The limitations of fungal laccases at higher pH and salt concentrations have intensified the search for new extremophilic bacterial laccases. We report the cloning, expression, and characterization ...of the bacterial cotA from Bacillus clausii, a supposed alkalophilic ortholog of cotA from B. subtilis. Both laccases were expressed in E. coli strain BL21(DE3) and characterized fully in parallel for strict benchmarking. We report activity on ABTS, SGZ, DMP, caffeic acid, promazine, phenyl hydrazine, tannic acid, and bilirubin at variable pH. Whereas ABTS, promazine, and phenyl hydrazine activities vs. pH were similar, the activity of B. clausii cotA was shifted upwards by ~0.5-2 pH units for the simple phenolic substrates DMP, SGZ, and caffeic acid.
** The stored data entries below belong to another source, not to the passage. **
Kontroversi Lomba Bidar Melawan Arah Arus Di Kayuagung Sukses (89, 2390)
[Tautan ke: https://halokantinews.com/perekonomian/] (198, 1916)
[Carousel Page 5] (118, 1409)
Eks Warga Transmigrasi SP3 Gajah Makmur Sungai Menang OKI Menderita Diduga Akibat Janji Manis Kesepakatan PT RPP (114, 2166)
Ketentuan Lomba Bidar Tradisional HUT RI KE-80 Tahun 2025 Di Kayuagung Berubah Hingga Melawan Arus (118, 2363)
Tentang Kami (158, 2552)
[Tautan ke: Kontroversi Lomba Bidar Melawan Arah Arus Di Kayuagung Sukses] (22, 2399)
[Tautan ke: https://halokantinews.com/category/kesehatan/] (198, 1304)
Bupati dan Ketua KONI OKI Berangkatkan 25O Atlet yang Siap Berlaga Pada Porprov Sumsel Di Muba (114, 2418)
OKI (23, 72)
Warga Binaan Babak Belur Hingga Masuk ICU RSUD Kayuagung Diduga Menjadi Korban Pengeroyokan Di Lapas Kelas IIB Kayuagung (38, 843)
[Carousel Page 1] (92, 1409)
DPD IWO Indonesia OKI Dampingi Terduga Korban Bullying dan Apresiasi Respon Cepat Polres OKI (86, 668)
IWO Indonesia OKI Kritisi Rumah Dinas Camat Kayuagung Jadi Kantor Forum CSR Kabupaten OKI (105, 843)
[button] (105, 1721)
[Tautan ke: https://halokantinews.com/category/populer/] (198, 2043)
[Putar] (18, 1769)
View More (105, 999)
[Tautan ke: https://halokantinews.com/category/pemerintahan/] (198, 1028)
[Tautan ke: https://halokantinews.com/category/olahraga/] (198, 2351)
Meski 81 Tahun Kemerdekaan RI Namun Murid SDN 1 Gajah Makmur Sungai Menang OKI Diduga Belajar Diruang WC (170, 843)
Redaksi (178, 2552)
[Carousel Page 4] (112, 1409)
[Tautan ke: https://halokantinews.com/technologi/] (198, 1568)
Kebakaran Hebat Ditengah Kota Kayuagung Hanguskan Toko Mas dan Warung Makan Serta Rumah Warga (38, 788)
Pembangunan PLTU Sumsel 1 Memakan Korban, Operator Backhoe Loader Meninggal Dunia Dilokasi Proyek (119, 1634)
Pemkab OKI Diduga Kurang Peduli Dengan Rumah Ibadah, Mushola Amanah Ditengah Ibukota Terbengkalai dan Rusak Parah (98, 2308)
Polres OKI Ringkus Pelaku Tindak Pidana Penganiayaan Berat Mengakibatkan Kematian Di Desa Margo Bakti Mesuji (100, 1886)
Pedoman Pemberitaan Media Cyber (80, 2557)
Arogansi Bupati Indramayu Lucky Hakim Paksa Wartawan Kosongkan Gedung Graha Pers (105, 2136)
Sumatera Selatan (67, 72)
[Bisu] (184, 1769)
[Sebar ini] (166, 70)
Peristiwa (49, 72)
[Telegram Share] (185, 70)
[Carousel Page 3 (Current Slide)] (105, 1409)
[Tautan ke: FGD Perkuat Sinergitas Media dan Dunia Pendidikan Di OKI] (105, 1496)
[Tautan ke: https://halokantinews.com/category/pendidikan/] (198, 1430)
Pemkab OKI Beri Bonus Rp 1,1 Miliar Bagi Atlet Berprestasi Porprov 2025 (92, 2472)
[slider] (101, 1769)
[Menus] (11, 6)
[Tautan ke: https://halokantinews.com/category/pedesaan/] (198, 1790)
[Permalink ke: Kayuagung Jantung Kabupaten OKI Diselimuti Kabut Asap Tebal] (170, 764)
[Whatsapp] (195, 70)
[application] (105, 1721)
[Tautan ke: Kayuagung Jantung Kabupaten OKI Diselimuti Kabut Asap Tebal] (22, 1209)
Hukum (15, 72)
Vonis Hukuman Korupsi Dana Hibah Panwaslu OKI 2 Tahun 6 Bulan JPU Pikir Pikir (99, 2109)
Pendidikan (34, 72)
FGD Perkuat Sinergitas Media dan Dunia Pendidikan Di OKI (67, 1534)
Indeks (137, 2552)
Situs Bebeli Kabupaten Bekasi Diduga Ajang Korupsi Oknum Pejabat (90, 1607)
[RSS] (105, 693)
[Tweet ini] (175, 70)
This shift is not due to substrate affinity (K(M)) but to pH dependence of catalytic turnover: The k(cat) of B. clausii cotA was 1 s⁻¹ at pH 6 and 5 s⁻¹ at pH 8 in contrast to 6 s⁻¹ at pH 6 and 2 s⁻¹ at pH 8 for of B. subtilis cotA. Overall, k(cat)/K(M) was 10-fold higher for B. subtilis cotA at pH(opt). While both proteins were heat activated, activation increased with pH and was larger in cotA from B. clausii. NaCl inhibited activity at acidic pH, but not up to 500-700 mM NaCl in alkaline pH, a further advantage of the alkali regime in laccase applications. The B. clausii cotA had ~20 minutes half-life at 80°C, less than the ~50 minutes at 80°C for cotA from B. subtilis. While cotA from B. subtilis had optimal stability at pH~8, the cotA from B. clausii displayed higher combined salt- and alkali-resistance. This resistance is possibly caused by two substitutions (S427Q and V110E) that could repel anions to reduce anion-copper interactions at the expense of catalytic proficiency, a trade-off of potential relevance to laccase optimization.